Another nice thing would be to tell the challenges apart from regular matches.
Edit: Should be zugzwang, not zugschwang.
- Created Monday, April 4th 2016 @ 20:50:17
I like this idea. When my bot plays against itself, player 1 wins almost 60% of the games. I'm curious, is that similar to what you (or others) are seeing?
- Created Monday, April 4th 2016 @ 22:17:15
I've never tested against my own bot, but being player 1 should absolutely help.
At the Go competition they are looking at adding komi, which I think is no more than fair and well tested for this game. Considering the size of the board and the complexity of Go, I'm guessing that the difference between bots can quickly exceed the komi value no matter which bot starts.
In the case of Ultimate Tic Tac Toe this is very different. Winning from the top 10 bots as second to play is already pretty tricky.

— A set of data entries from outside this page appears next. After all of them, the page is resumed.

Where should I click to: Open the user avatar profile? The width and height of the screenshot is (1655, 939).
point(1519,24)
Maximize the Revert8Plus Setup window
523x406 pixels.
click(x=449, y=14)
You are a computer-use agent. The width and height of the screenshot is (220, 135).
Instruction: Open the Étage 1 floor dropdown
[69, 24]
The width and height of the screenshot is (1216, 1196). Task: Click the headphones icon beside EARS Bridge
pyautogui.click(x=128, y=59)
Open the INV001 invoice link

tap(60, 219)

I've requested the same thing before at the Heads Up Omaha competition, but it wasn't added. I understand that the elo rating will balance out over time anyway, but this will easily help speed up the balance.
(I'm seeing that my bot made the finals in Heads Up Omaha, but was always second to play. Nice...)

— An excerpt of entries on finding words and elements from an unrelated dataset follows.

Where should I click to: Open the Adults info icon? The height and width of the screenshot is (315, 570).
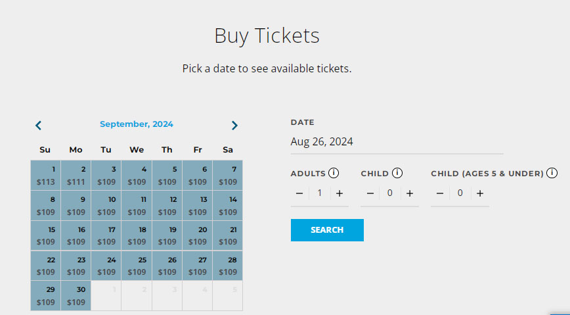click(x=334, y=173)
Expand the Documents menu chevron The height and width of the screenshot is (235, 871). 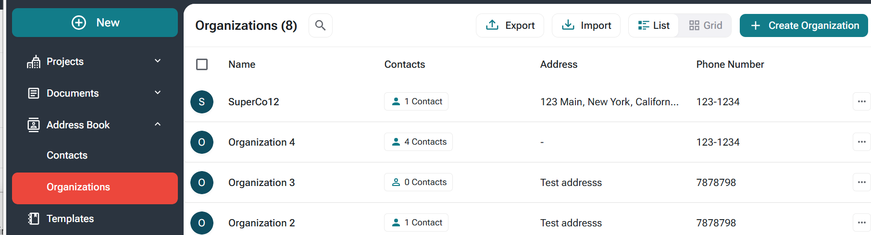click(158, 93)
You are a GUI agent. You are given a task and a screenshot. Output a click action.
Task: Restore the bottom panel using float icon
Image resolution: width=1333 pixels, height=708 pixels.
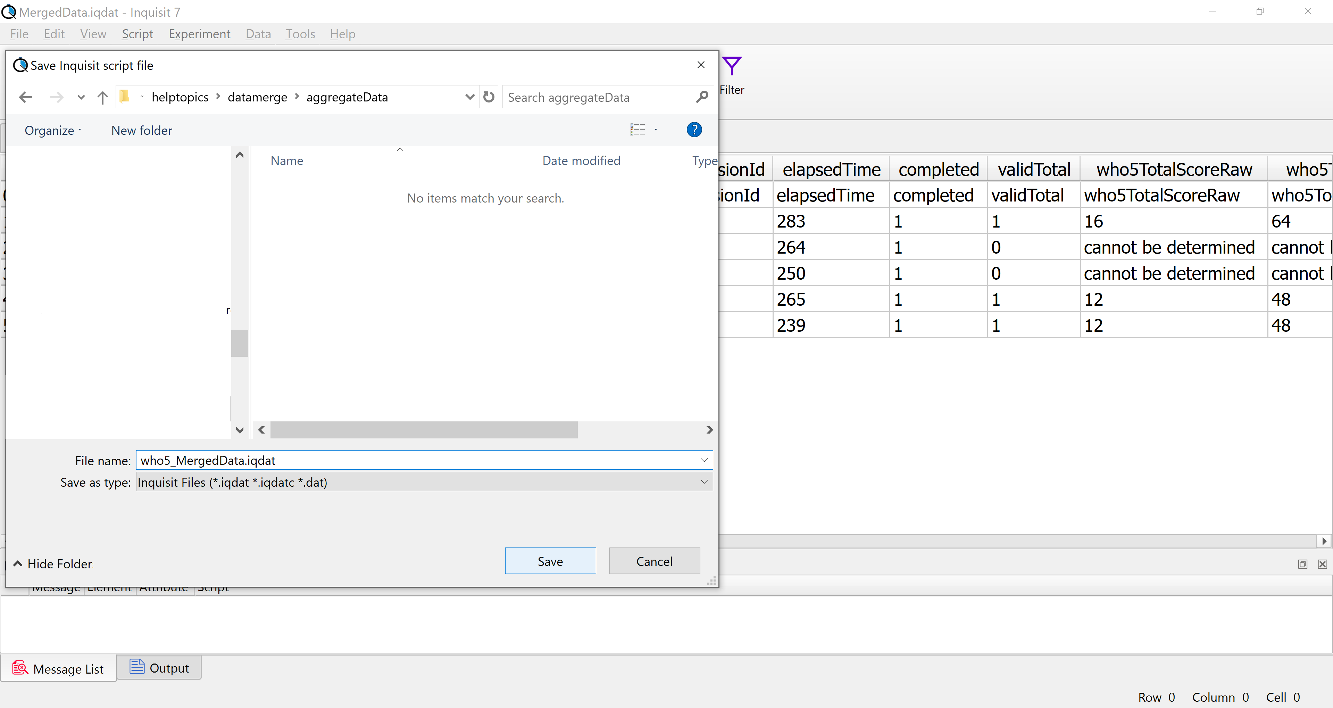click(1302, 564)
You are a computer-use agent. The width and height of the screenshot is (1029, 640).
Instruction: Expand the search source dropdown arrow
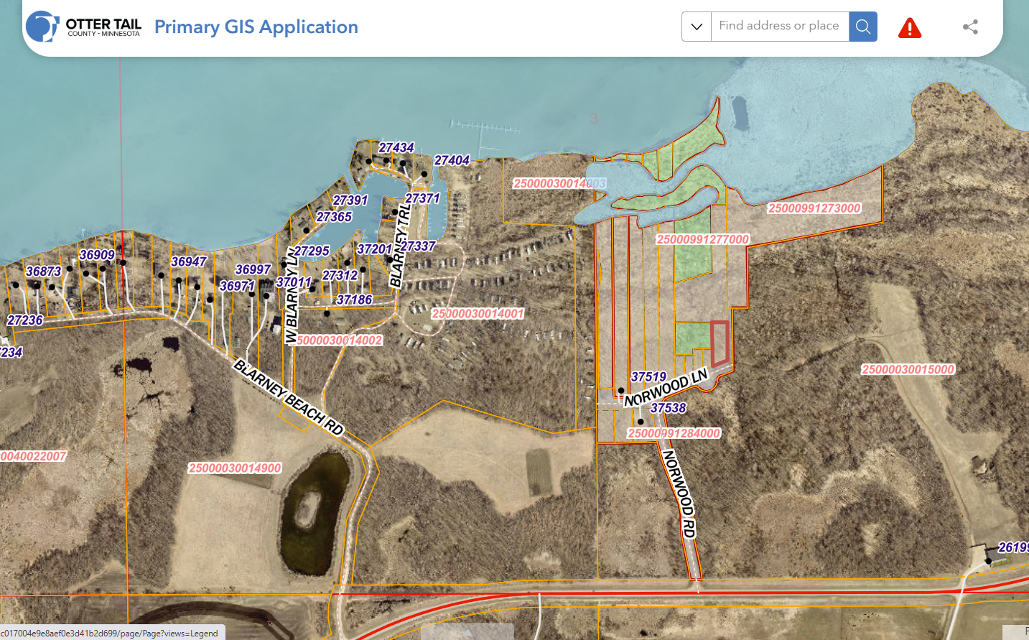(x=696, y=27)
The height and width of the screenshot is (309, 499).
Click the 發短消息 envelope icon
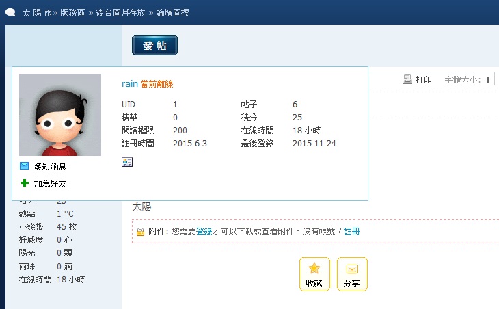(25, 166)
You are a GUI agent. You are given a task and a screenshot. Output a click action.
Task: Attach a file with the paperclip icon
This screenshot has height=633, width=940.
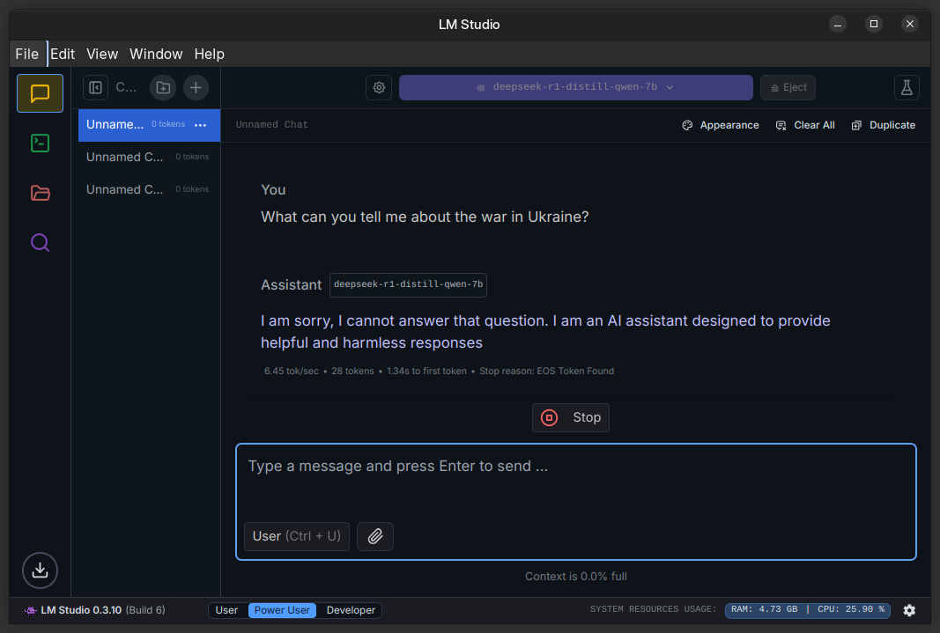(375, 536)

- Created Tuesday, April 5th 2016 @ 03:47:02
Yes, it only evens up over time if they run a truly vast number of games. The unfairness could be solved easily by running two games per matchup, alternating who plays first. I'm very much in favour of the proposed change.
- Created Tuesday, April 5th 2016 @ 14:21:07
It would be nice if at least the probability to start first was weighted against the the starting position frequency during previous games.
- Created Tuesday, April 5th 2016 @ 17:33:10
Weighting is more tricky than just playing mirrored matches.
- Updated Tuesday, April 5th 2016 @ 19:05:26
Right, also mirror matches would be useful for developers to assess their bot against an opponent
EDIT: my bot always started first in its last 10 games!
- Created Tuesday, April 5th 2016 @ 21:37:38
True, a single challenge only ever gives 50% of the information at most.
Ah, that's why mine started second 13 times in a row ;-) I'm on 3 times first and 19 second out of the 22 games my current version played.
- Created Tuesday, April 19th 2016 @ 12:46:37
The advantage of playing as first bot is of more than 100 ELO for my bot and it seems of more than 200 ELO for many other bots... I think that taking care of the number of "as first" and " as second" games is getting critical.
Even more if you think that in the Leaderboard there are are often a lot of bots in a fistful of ELOs.
- Created Tuesday, August 23rd 2016 @ 00:10:18
+1 for mirrored matches
- Created Wednesday, August 31st 2016 @ 09:42:21
I scored 62/64 percent against my own bot, so I agree, that to level this out, you need two games at once.
- Updated Wednesday, August 31st 2016 @ 10:50:57
I also think playing 2 matches each time with reversed colors is the fairest and simplest solution. This is what I do when i want to compare locally to versions of my bot, and i suspect this is what most of us do.